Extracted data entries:
--------

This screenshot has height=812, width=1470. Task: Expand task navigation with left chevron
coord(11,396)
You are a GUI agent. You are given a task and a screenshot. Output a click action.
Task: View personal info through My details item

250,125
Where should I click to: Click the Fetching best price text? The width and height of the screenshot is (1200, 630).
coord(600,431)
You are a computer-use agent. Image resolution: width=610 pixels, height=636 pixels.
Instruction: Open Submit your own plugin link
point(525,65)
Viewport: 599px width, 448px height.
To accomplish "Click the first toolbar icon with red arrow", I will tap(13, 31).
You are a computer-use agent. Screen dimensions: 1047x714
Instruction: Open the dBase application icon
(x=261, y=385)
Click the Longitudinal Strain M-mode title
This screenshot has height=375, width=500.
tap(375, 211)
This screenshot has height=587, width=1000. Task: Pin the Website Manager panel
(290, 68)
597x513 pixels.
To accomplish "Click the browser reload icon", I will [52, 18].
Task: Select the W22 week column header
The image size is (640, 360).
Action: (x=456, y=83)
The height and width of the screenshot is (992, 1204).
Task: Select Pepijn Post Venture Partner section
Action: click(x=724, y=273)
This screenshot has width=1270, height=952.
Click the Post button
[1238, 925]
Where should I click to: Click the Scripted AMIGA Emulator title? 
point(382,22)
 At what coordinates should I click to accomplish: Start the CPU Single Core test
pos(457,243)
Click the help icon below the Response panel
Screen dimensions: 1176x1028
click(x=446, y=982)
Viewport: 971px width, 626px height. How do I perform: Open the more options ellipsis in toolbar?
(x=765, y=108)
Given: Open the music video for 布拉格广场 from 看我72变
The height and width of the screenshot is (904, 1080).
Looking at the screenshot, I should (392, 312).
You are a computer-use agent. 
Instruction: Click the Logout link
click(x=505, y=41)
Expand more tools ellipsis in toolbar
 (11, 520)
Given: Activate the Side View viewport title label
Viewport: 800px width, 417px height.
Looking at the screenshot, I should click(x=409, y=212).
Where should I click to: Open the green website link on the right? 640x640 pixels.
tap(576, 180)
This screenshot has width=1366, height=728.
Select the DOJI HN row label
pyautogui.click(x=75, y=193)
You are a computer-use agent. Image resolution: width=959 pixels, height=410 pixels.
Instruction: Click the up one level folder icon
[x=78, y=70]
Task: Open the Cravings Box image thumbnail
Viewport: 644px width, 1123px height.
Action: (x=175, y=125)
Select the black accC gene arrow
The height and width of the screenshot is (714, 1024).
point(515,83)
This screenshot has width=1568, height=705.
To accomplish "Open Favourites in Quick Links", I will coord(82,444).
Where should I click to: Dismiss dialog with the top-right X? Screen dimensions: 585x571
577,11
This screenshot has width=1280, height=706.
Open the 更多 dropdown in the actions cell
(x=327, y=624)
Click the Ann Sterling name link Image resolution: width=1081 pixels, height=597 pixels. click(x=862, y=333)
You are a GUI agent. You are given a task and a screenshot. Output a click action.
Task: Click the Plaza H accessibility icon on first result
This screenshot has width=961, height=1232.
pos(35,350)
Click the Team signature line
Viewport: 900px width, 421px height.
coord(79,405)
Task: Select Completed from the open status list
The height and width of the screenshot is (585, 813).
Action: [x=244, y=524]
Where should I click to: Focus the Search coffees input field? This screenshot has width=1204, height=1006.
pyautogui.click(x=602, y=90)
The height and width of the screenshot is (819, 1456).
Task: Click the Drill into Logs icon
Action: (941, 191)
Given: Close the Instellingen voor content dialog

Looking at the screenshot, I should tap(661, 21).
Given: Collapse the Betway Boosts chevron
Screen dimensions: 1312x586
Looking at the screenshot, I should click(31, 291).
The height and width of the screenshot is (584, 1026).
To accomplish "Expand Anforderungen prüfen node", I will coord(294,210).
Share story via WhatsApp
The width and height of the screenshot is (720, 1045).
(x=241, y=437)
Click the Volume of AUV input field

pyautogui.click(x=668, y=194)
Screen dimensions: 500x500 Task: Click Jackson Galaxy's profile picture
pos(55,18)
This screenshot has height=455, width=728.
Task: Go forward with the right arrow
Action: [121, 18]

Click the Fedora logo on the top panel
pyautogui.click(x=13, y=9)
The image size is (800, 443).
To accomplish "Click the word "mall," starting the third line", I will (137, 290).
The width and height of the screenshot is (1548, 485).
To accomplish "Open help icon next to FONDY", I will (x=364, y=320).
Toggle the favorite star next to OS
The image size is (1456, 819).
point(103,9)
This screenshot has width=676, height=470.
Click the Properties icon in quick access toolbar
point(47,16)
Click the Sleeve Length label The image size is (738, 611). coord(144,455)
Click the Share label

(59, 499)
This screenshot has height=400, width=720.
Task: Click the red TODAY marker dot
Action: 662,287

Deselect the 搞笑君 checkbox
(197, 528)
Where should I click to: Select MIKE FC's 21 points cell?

--------

Work order |
Which of the lines above hold the word "first"? Copy each one.

The completed task |
To accomplish "Click the first toolbar icon with red arrow", I will tap(13, 31).
Task: Click the Plaza H accessibility icon on first result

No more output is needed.